■ **Task to complete**: Copy every row below word for word, line by line, without changing anything.

※

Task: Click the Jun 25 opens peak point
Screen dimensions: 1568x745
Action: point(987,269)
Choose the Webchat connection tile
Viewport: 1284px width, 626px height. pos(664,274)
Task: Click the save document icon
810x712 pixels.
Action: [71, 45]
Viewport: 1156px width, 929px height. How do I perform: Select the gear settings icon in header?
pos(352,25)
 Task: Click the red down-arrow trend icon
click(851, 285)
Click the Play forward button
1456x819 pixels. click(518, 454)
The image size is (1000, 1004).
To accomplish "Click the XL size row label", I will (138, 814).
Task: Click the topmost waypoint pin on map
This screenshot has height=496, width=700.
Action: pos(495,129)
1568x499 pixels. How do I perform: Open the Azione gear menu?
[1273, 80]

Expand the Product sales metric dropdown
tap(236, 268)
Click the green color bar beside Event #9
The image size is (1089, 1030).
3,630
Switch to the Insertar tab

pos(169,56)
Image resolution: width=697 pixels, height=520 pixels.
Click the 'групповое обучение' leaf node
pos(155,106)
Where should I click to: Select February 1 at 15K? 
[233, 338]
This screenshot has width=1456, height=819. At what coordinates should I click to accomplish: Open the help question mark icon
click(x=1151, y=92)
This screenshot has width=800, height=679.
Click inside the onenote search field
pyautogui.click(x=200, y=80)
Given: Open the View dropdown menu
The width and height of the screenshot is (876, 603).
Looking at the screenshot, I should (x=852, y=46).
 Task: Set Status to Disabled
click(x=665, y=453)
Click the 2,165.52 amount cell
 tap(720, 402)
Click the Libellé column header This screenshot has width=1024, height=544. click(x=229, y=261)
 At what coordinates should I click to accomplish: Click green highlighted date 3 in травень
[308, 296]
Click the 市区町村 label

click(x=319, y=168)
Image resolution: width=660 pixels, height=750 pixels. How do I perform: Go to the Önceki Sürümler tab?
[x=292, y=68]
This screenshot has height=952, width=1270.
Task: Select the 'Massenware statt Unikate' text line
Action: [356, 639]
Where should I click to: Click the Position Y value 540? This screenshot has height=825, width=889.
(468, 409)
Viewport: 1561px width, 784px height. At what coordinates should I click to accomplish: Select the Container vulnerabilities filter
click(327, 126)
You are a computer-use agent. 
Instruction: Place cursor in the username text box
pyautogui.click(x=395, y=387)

※

■ **Result**:
Task: Click the Jun 25 opens peak point
Screen dimensions: 1568x745
Action: point(987,269)
Choose the Webchat connection tile
Viewport: 1284px width, 626px height. pos(664,274)
Task: Click the save document icon
810x712 pixels.
Action: [71, 45]
Viewport: 1156px width, 929px height. How do I perform: Select the gear settings icon in header?
pos(352,25)
 Task: Click the red down-arrow trend icon
click(851, 285)
Click the Play forward button
1456x819 pixels. click(518, 454)
The image size is (1000, 1004).
To accomplish "Click the XL size row label", I will (138, 814).
Task: Click the topmost waypoint pin on map
This screenshot has height=496, width=700.
Action: pos(495,129)
1568x499 pixels. How do I perform: Open the Azione gear menu?
[1273, 80]

Expand the Product sales metric dropdown
tap(236, 268)
Click the green color bar beside Event #9
The image size is (1089, 1030).
3,630
Switch to the Insertar tab

pos(169,56)
Image resolution: width=697 pixels, height=520 pixels.
Click the 'групповое обучение' leaf node
pos(155,106)
Where should I click to: Select February 1 at 15K? 
[233, 338]
This screenshot has width=1456, height=819. At what coordinates should I click to accomplish: Open the help question mark icon
click(x=1151, y=92)
This screenshot has width=800, height=679.
Click inside the onenote search field
pyautogui.click(x=200, y=80)
Given: Open the View dropdown menu
The width and height of the screenshot is (876, 603).
Looking at the screenshot, I should (x=852, y=46).
 Task: Set Status to Disabled
click(x=665, y=453)
Click the 2,165.52 amount cell
 tap(720, 402)
Click the Libellé column header This screenshot has width=1024, height=544. click(x=229, y=261)
 At what coordinates should I click to accomplish: Click green highlighted date 3 in травень
[308, 296]
Click the 市区町村 label

click(x=319, y=168)
Image resolution: width=660 pixels, height=750 pixels. How do I perform: Go to the Önceki Sürümler tab?
[x=292, y=68]
This screenshot has height=952, width=1270.
Task: Select the 'Massenware statt Unikate' text line
Action: [356, 639]
Where should I click to: Click the Position Y value 540? This screenshot has height=825, width=889.
(468, 409)
Viewport: 1561px width, 784px height. At what coordinates should I click to accomplish: Select the Container vulnerabilities filter
click(327, 126)
You are a computer-use agent. 
Instruction: Place cursor in the username text box
pyautogui.click(x=395, y=387)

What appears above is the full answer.